**Your goal:** An exact copy is all that is wanted: the lines from the one with "The image size is (1568, 496)." through the end of the listing below, both included, minus any pictures.

**Exercise materials:**
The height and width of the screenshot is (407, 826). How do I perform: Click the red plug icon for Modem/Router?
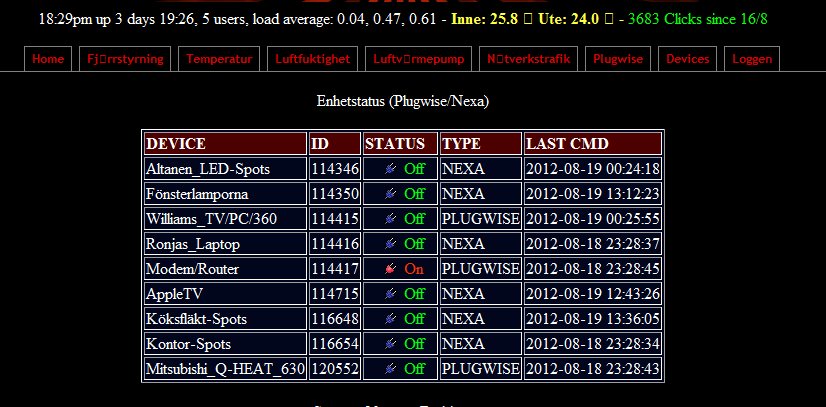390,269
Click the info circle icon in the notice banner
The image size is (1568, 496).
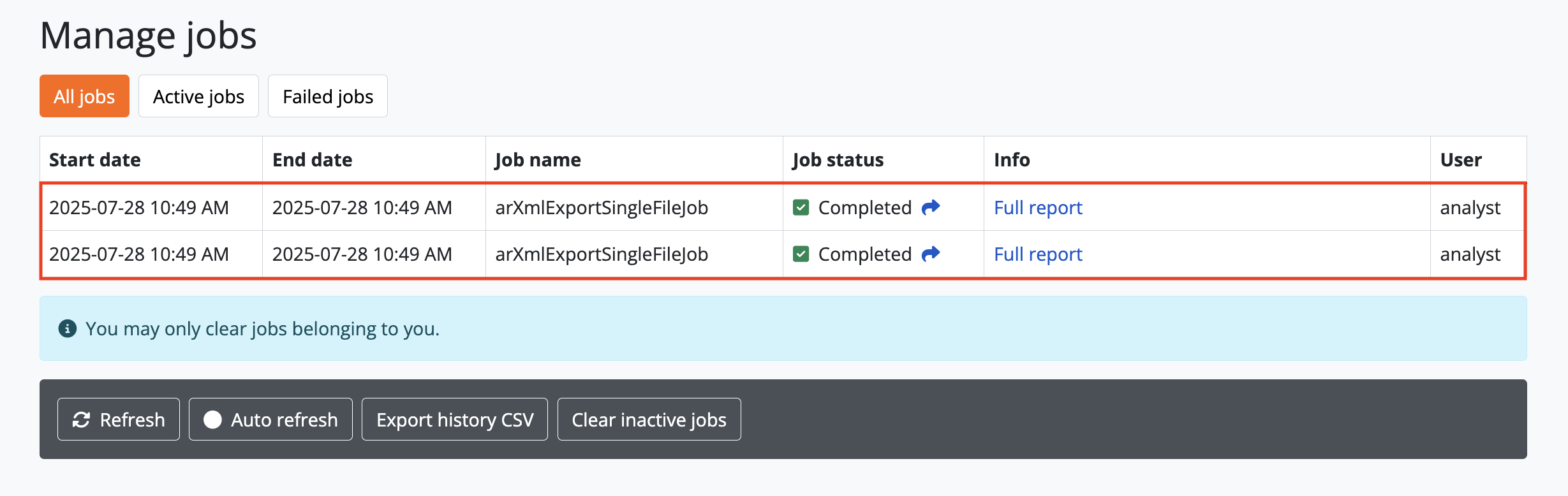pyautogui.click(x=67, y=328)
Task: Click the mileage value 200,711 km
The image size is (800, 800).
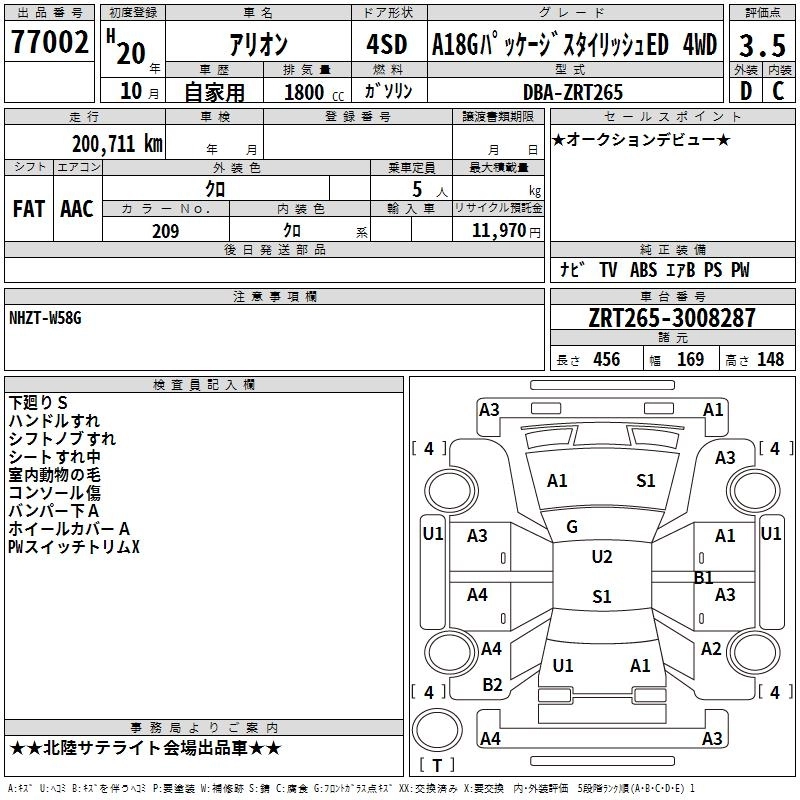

**Solution:**
The image size is (1568, 496).
pyautogui.click(x=67, y=328)
Task: Click the mileage value 200,711 km
The image size is (800, 800).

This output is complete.